→ INPUT DATA
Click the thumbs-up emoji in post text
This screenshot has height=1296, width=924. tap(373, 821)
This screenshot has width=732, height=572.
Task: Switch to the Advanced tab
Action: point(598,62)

* * *

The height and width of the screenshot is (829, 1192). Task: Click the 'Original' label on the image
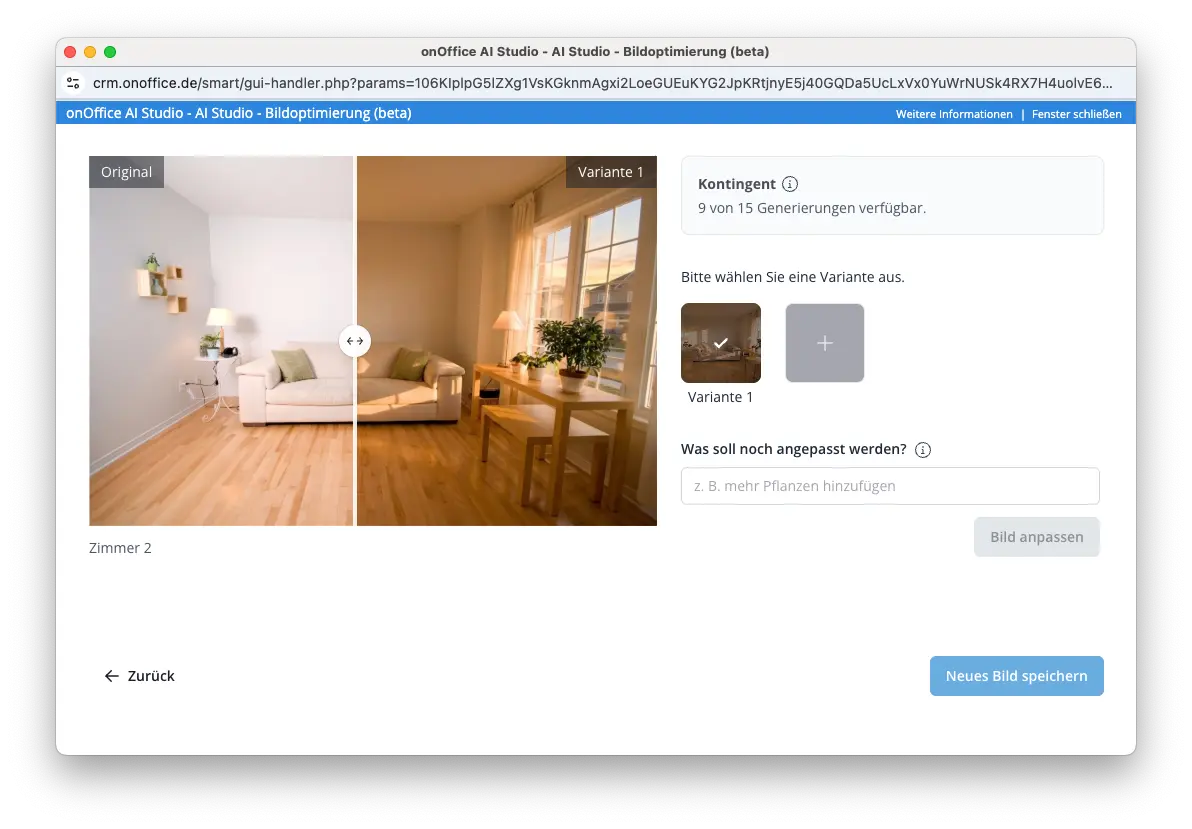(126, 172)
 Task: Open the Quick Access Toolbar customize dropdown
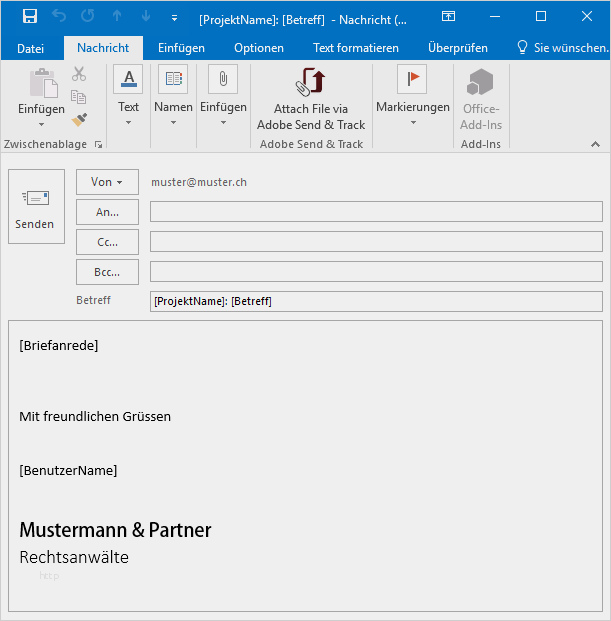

→ ACTIVITY
Taking the material above, give again exactly the lines from the one holding "The height and" through the one holding "Task: Open the", with both ends and without pictures.

→ ANSWER TO THIS PROBLEM
The height and width of the screenshot is (829, 1192). Task: Click the 'Original' label on the image
(126, 172)
 Task: Open the Quick Access Toolbar customize dropdown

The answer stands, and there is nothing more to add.